SIMD Optimizations

Overview

QuestDB achieves exceptional performance through SIMD (Single Instruction, Multiple Data) vectorization. Instead of processing one value at a time, SIMD instructions process multiple values simultaneously using CPU vector registers. Example: Sum 1 million doubles

Scalar: 1 million additions
SIMD (AVX2): ~250K additions (4 doubles per instruction)
SIMD (AVX-512): ~125K additions (8 doubles per instruction)

Architecture

Java Layer

Location: core/src/main/java/io/questdb/std/Vect.java:27 Java class with native methods for vector operations:

public final class Vect {
    // Aggregate functions
    public static native long countDouble(long pDouble, long count);
    public static native double sumDouble(long pDouble, long count);
    public static native double minDouble(long pDouble, long count);
    public static native double maxDouble(long pDouble, long count);
    
    // Integer operations
    public static native long sumInt(long pInt, long count);
    public static native int minInt(long pInt, long count);
    
    // Long operations
    public static native long sumLong(long pLong, long count);
    
    // Sorting and deduplication
    public static native long sortLongIndexAscInPlace(long pLong, long count);
    public static native long dedupSortedTimestampIndex(...);
}

Parameters:

pDouble, pInt, pLong — Memory address (pointer) to data array
count — Number of elements

Why pointers? Direct access to off-heap memory (memory-mapped files) without copying.

Native C++ Layer

Location: core/src/main/c/share/ C++ implementations using SIMD intrinsics: Platform-specific implementations:

x86-64:
- vec_agg.cpp — Main SIMD aggregations (SSE4.1, AVX2, AVX-512): core/src/main/c/share/vec_agg.cpp:1
- Uses Intel intrinsics (<immintrin.h>)
ARM64:
- vect.cpp — NEON fallback (vanilla C): core/src/main/c/aarch64/vect.cpp:1
- Uses vanilla implementations (SIMD support planned)
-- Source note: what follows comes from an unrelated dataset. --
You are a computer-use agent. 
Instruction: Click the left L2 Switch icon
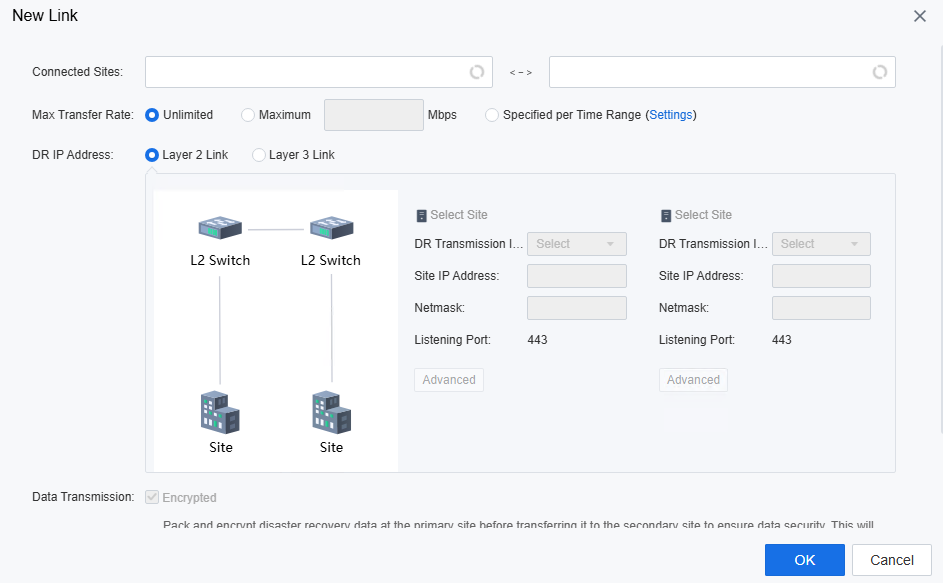(220, 228)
Dispatch mechanism: Runtime CPU detection selects optimal instruction set.

Instruction Set Support

x86-64 Instruction Sets

QuestDB supports multiple x86-64 SIMD instruction sets:

Instruction Set	Year	Vector Width	Elements (double)	Status
SSE4.1	2007	128-bit	2	Supported
AVX2	2013	256-bit	4	Supported (default)
AVX-512	2017	512-bit	8	Supported (if available)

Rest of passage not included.